At ten years of age he entered the Moscow Institute for sons of the nobility, and subsequently the Lyceum at Saint Petersburg, where Prince Lobanov-Rostovsky, afterwards minister for foreign affairs, was one of his schoolfellows. While there he published poetry, and translations of some of the works of Lord Byron and Heinrich Heine, and on graduating the Lyceum he obtained employment as a clerk for the Ministry of War.
During 1854 he published A Complicated Affair, which, because of the revolutionary activity at that time in France and Germany, was the cause of his banishment to Vyatka, where he spent eight years as a minor government official. This experience enabled him to study the life and habits of civil servants in the interior, and to give a clever description of Russian provincial officials in his Provincial Sketches.

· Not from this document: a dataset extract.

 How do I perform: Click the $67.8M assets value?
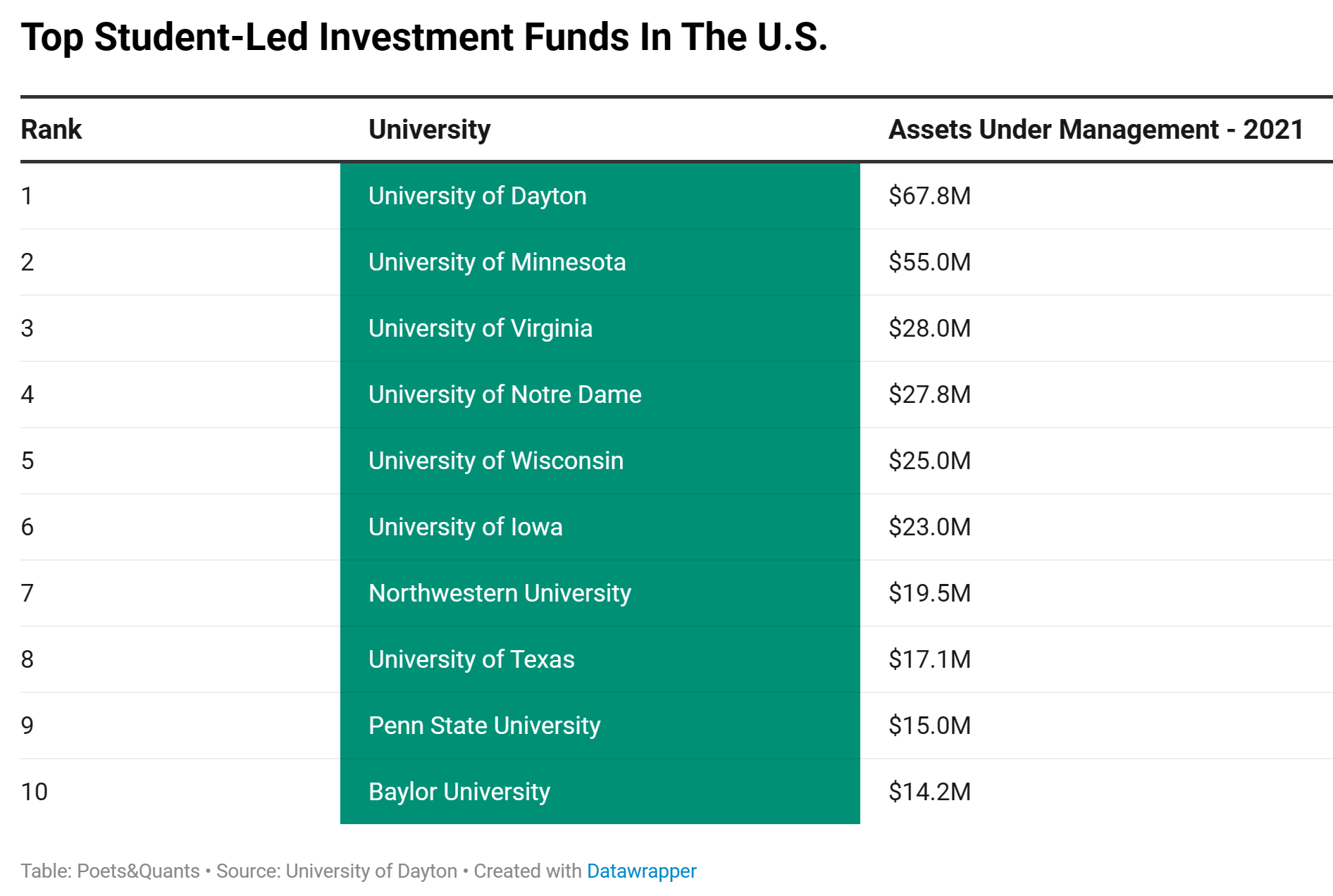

On his return to Saint Petersburg he was soon promoted to administrative posts of considerable importance. After making a report on the condition of the Russian police, he was appointed deputy governor, first of Ryazan and then of Tver. His predilection for literary work induced him to end his government service, but pecuniary difficulties soon compelled him to re-enter it, and in 1864 he was appointed president of the local boards of taxation successively at Penza, Tula and Ryazan.
In 1868 he finally quit the civil service. Subsequently he wrote his principal works, namely, The Old Times of Poshekhonye, which possesses a certain autobiographical interest, The History of a Town, a satirical allegory of Russian history, Messieurs et Mesdames Pompadours; and his only novel, The Golovlyov Family (also translated as House of Greed or A Family of Noblemen). The latter book, often considered his masterpiece, is a study of overpowering greed.
Saltykov's last publication was a collection of satirical fables and tales. He died in Saint Petersburg and was interred in the Literary Cemetery. "The sole object of my literary work," wrote Saltykov-Shchedrin, "was unfailingly to protest against greed, hypocrisy, falsehood, theft, treachery, stupidity of modern Russians".
The greater part of Saltykov's work is a rather nondescript kind of satirical journalism, generally with little or no narrative structure, and intermediate in form between the classical "character" and the contemporary feuilleton. Greatly popular though it was in its own time, it has since lost much of its appeal simply because it satirizes social conditions that have long ceased to exist and much of it has become unintelligible without commentary.
During 1869-70 he published The History of a Town, which sums up the achievement of Saltykov's first period. It is a sort of parody of Russian history, concentrated in the microcosm of a provincial town, whose successive governors are transparent caricatures of Russian sovereigns and ministers, and whose very name is representative of its qualities: Glupov (literally, Sillytown).
Most works of Saltykov's later period are written in a language that the satirist himself called Aesopic. It is one continuous circumlocution because of censorship and requires a constant reading commentary. The style, moreover, is based on the bad journalistic style of the period, which originated largely with Osip Senkovsky, and which today invariably produces an impression of painfully elaborate vulgarity.[1]
The Golovlyov Family was decried by D. S. Mirsky as the gloomiest book in all Russian literature—all the more gloomy because the effect is attained by the simplest means without any theatrical, melodramatic, or atmospheric effects. The most remarkable character of this novel is Porfiry Golovlyov, nicknamed 'Little Judas', the empty and mechanical hypocrite who cannot stop talking unctuous and meaningless humbug, not for any inner need or outer profit, but because his tongue is in need of constant exercise.[2]